A mio parere, Xi Jinping sa che sarebbe un errore strategico e dunque non farà nulla. Inoltre, non sappiamo quale siano le vere capacità dell’esercito russo, al quale ha tenuto testa un esercito relativamente piccolo come quello ucraino, sebbene aiutato dalle armi occidentali e dai foreign fighters. Quanto è forte davvero la Russia? Quanto può permettersi di riarmarsi in totale autonomia? Il riarmo occidentale è sicuramente un deterrente. Attenzione: Xi Jinping aveva avvertito in tempi non sospetti di non mettere il serpente davanti alla tigre. Dunque se vogliamo la pace dobbiamo ancora puntare sulla diplomazia, non sulla produzione di nuove armi.

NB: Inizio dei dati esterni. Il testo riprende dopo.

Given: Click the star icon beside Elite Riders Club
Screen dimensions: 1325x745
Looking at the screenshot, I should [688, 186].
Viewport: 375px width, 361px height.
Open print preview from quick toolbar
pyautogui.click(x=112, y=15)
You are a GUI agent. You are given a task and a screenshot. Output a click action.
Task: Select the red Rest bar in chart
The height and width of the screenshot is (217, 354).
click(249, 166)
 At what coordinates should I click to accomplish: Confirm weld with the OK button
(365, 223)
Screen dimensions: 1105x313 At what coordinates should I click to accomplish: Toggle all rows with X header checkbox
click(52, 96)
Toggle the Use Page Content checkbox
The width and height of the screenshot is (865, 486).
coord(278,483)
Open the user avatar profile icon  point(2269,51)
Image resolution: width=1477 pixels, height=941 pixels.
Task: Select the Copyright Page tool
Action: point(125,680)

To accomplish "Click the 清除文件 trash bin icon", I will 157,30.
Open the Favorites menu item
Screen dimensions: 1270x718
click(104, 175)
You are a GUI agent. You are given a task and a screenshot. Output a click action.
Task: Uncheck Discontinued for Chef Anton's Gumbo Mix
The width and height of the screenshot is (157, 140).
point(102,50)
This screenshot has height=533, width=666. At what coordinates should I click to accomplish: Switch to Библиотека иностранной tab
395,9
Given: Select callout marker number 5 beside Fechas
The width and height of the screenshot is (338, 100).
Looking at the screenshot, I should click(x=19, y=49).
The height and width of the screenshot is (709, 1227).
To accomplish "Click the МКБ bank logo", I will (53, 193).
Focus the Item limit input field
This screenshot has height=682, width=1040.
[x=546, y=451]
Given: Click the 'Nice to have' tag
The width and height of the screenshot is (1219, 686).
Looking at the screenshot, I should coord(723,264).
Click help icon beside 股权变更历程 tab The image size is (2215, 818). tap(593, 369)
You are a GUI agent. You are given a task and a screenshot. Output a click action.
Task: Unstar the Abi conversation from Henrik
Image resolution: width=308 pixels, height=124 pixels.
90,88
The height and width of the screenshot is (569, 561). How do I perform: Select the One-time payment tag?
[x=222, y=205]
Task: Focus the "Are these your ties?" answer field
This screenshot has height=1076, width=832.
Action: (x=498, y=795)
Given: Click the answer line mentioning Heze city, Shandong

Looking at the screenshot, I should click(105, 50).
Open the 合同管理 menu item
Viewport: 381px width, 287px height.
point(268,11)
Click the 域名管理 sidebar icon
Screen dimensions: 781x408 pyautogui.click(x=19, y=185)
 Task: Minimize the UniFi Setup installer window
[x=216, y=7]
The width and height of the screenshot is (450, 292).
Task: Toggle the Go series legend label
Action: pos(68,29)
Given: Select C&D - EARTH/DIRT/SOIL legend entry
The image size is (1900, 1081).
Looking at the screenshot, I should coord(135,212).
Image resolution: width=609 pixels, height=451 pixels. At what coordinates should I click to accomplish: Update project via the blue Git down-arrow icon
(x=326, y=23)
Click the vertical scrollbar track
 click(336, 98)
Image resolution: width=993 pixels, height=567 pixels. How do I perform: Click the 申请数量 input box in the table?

– Non assistiamo però a un riarmo effettuato in maniera ordinata. Macron ha parlato di esercito europeo, poi Draghi sostiene questa idea e anche la Germania, ma oggi sembra i governi si stiano riarmando ognuno per conto suo senza tenere conto delle esigenze della NATO. Ciò non potrebbe creare scenari confusi che finiscano per provocare incidenti? Si veda il caso dei missili caduti in Polonia…

– Il riarmo comporta maggiori rischi. Quello principale è proprio quello di incidenti sul campo di battaglia. Il mio timore va per esempio alla centrale nucleare di Zaporizhzhia. Anche il caso polacco è significativo: alcuni analisti mi hanno detto che potrebbe non essere stato un incidente, ma uno sbaglio voluto. Il riarmo di certi Paesi NATO, i baltici ad esempio, è notevole in termini numerici. E bisogna valutare quanto questo processo avvenga in modo ordinato e non sparpagliato, posto che manca una forte organizzazione interna delle forze dell’Alleanza Atlantica.

Il limite linguistico, ad esempio, è già di per sé un ostacolo strategico e organizzativo: nella NATO si parlano tanti idiomi diversi ed è difficile gestire sul campo di battaglia questa diversità. La NATO resta comunque una potenza forte in termini qualitativi e numerici, ma attenzione, in guerra più che i numeri conta l’organizzazione e la strategia, e la Russia sta procedendo secondo la sua di strategia ben oliata da ormai quasi un anno, e così sta facendo l’Ucraina.